À Paris, c’est Paris Aide aux Victimes qui occupe le terrain. Au-delà de nombreux bénévoles, elle fonctionne avec 9 juristes spécialisés dans le droit des victimes et la réparation du dommage corporel, de 10 psychologues salariés spécialisés en psycho traumatismes, de deux assistantes sociales (dont une mise à disposition par la Ville de Paris), de stagiaires (en droit ou en psychologie clinique par exemple) qui apportent leur aide dans l’accueil des victimes lors des audiences, dans les commissariats ou qui jouent le rôle d’interprètes. L’association propose une permanence téléphonique quotidienne, un service d’accueil, une mission d’information sur le droit et les procédures, un relais entre la victime et les personnes qui pourraient l’aider (assurances, avocats, magistrats, police, assistantes sociales, droits des étrangers). Un pôle mineur a même été créé afin de mettre les jeunes et leurs familles en lien avec le centre de victimologue de l’hôpital Trousseau (en partenariat de la brigade de protection des mineurs, l’antenne mineure du barreau de Paris, l’unité médico-judiciaire des mineurs et le parquet des mineurs). Son financement est assuré essentiellement par des subventions publiques : le ministère de la Justice, la Ville de Paris, le Conseil régional d’Île-de-France, la Préfecture de Paris, le conseil départemental de l’accès au droit.

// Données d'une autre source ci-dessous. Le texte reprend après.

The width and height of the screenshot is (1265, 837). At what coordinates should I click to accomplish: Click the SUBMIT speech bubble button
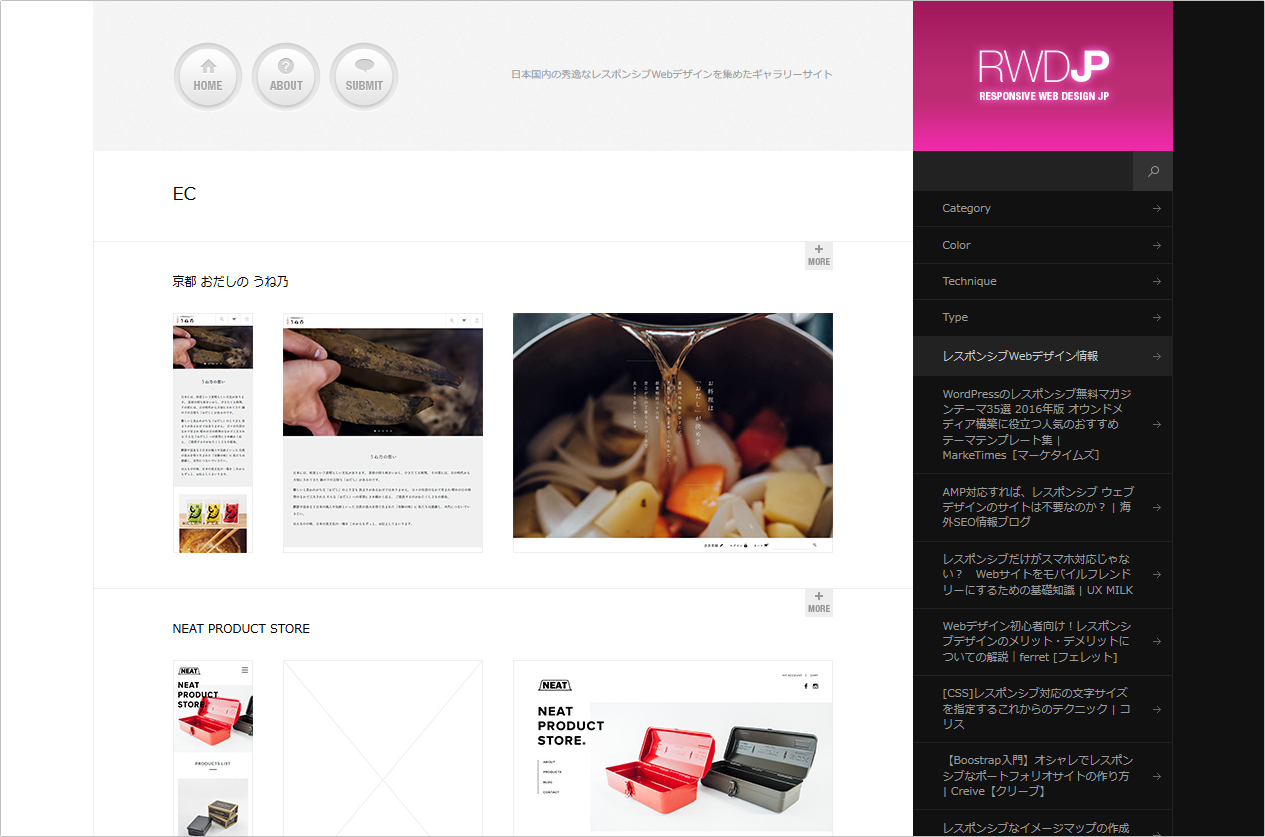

« Parfois, les victimes ont besoin d’informations supplémentaires qu’elles ne sont pas capables de trouver par leurs propres moyens », souligne Carole Damiani, docteur en psychologie, et directrice de l’association Paris Aide aux Victimes. « Nos psys peuvent apporter une aide que les avocats ne peuvent pas donner. Sur les procès comme Brétigny, le Rwanda, nous avons envoyé des équipes déjà formées qui savent préparer les victimes aux questionnaires, aux entretiens, aux audiences. Elles prennent contact avec les victimes, leur font visiter les lieux en amont, les accueillent pendant le procès ». La particularité du territoire francilien et de l’administration judiciaire française, toujours centralisée quand il s’agit de procès de grande ampleur, impose à l’association de pouvoir être compétente sur bien des théâtres. Un défi : « sur le territoire, nous sommes la seule association d’aide aux victimes généralistes. Les autres sont des associations plus spécialisées dans une nature d’infractions (accidents de la route, par exemple) ou d’événement défini (victimes du 13 novembre). Nous, nous, on est transversales ». Si la directrice n’aime pas se plaindre, elle concède que la pérennité de l’aide aux victimes pourrait être assurée dans l’avenir par davantage de moyens dédiés à la politique d’aide aux victimes, qui doivent être suivies en urgence :« plus on aura de moyens, plus on aura de personnel, moins nos délais d’attentes seront longs : on est à quelques jours pour les juristes, 15 jours à 3 semaines pour les psys », estime-t-elle… Peut mieux faire encore.